Firebase: when to call removeObserverWithHandle in swift

User5103156 picture User5103156 · Jul 17, 2015 · Viewed 10.3k times · Source

Documentation says you need to call observeEventType:withBlock to remove an observer if you no longer need it.

I've seen samples where it is called within ViewDidDisAppear. I also find some Obj-C code called this method within deinit, which is not ncessary in Swift.

In my simple app, however, I want data to be synced as long as I am in the app. If this is the case, do I have to call observeEventType:withBlock ever?

I checked the Chat-Swift sample code on Firebase website, and did not find observeEventType:withBlock.

Does it mean it's ok not to call observeEventType:withBlock:. if I want the observer to be on when the app is in use?

Thank you.

UPDATE

Thanks to Jay and David. I see it makes sense to observe in ViewWillAppear and remove it in ViewDidDisappear.

However, I am using observeEventType to monitor any value change to the node and would update UI if there is any. If i put it in ViewWillAppear:

 override func viewWillAppear(animated: Bool) {
    super.viewWillAppear(animated)

    ref.observeEventType(.Value, withBlock: { snap in {
      // **update UI if there is any Value change** 
    })
  }

The problem with putting it in viewWillAppear is that, it gets called every time the view appears, regardless of Value change or not. Because of this, the snapshot is downloaded and my UI gets refreshed every time I return to the view. This becomes counterproductive.

I have also tried ChildAdded/ChildRemoved, however, it only returns the last node, not the path from my ref:

For instance, if I add to ref/child1/child2/child3/value, ChildAdded would only return child3/value.

So if I have to observe Value, it seems like putting it in ViewDidLoad is better? In this way, it gets the snapshot one time when the view loaded, and would repeat whenever there is a change, but would not obtain the snapshot just because the view appears.

Answer

David East picture David East · Jul 17, 2015

To build upon @Jay's excellent answer:

In a UIViewController, create a reference as a property. Initialize a reference in viewDidLoad. Observe events in viewWillAppear. Remove observers in viewDidDisappear.

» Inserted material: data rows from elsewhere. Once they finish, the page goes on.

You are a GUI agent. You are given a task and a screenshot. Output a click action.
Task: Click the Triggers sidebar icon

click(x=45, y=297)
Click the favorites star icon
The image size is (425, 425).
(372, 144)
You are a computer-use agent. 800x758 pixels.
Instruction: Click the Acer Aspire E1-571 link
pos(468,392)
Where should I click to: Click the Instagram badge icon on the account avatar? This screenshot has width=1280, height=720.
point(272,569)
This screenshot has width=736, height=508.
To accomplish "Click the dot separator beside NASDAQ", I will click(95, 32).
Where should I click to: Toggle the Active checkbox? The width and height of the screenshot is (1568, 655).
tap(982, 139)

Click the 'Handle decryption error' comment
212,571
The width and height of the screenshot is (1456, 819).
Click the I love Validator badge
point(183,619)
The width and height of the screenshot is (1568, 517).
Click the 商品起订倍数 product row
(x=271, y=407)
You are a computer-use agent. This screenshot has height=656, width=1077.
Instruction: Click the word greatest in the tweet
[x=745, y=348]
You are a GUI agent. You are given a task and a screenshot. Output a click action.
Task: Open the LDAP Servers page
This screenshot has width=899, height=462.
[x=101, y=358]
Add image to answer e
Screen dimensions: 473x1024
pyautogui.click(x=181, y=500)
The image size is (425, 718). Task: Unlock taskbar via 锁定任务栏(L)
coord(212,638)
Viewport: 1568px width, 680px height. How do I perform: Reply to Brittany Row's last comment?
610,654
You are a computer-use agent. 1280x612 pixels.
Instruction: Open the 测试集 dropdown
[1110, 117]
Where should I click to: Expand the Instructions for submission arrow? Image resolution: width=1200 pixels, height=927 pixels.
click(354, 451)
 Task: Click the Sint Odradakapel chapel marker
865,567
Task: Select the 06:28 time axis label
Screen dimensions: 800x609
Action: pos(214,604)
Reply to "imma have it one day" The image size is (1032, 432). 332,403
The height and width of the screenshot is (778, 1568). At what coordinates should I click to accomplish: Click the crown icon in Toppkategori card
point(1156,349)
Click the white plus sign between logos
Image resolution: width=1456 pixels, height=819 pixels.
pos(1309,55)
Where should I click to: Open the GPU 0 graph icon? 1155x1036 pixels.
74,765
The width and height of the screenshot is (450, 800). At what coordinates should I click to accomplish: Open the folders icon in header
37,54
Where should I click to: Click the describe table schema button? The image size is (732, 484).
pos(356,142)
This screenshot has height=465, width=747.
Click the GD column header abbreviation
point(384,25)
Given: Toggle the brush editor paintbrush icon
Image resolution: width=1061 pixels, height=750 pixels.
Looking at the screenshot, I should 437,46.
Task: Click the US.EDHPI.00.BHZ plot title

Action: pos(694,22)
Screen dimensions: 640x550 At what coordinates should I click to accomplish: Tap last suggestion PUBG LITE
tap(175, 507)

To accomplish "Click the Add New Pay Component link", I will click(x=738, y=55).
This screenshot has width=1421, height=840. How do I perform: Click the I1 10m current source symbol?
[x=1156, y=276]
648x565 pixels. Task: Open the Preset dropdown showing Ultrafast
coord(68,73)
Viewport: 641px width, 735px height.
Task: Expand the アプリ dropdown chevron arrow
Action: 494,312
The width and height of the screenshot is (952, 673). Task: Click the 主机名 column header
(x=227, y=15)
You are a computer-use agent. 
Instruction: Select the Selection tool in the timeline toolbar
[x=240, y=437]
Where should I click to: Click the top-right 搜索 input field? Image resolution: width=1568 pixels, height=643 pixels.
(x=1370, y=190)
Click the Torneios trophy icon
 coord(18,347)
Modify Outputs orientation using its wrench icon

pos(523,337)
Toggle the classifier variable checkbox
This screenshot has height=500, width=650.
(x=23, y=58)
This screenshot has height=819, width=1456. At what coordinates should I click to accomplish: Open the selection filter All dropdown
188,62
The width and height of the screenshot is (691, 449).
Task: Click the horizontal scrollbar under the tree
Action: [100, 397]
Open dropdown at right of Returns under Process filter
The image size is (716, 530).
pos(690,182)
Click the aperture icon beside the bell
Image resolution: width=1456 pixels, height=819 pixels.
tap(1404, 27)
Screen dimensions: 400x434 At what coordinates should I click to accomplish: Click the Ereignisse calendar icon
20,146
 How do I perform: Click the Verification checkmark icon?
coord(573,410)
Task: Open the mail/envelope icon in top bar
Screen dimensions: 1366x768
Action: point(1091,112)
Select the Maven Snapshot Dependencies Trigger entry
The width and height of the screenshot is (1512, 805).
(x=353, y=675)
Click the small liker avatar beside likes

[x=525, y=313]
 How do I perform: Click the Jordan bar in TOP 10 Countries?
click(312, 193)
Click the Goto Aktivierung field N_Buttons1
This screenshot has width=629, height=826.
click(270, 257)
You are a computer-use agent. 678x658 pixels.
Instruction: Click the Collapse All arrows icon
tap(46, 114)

class MyViewController: UIViewController {

  var ref: Firebase!

  // Called only on load, great place to initialize
  override func viewDidLoad() {
    super.viewDidLoad()
    ref = Firebase(url: "https://<YOUR-FIREBASE-APP>.firebaseio.com/updates")
  }

  // Can be called many times to go on screen
  // Syncing should only occur when on view to conserve memory
  override func viewWillAppear(animated: Bool) {
    super.viewWillAppear(animated)

    ref.observeEventType(.Value, withBlock: { snap in {
      // do something with the data 
    })
  }

  // Can be called many times to off screen
  // Remove observers on the ref to conserve memory
  override func viewDidDisappear(animated: Bool) {
    super.viewDidDisappear(animated)
    ref.removeAllObservers() 
  }

}

Per your edit:

The problem with putting it in viewWillAppear is that, it gets called every time the view appears, regardless of Value change or not. Because of this, the snapshot is downloaded and my UI gets refreshed every time I return to the view. This becomes counterproductive.

Firebase is built for speed. These are the kind of things that you leave up to the client because it has several features that handle these situations.

The Firebase client has built-in caching. Unless you're downloading a megabyte of data in viewDidAppear the update is nominal. When the observer fires on viewDidAppear it doesn't necessarily mean it's downloading the data again. The viewDidAppear function is where your observers belong.

FYI, I am a Firebase employee who works on iOS.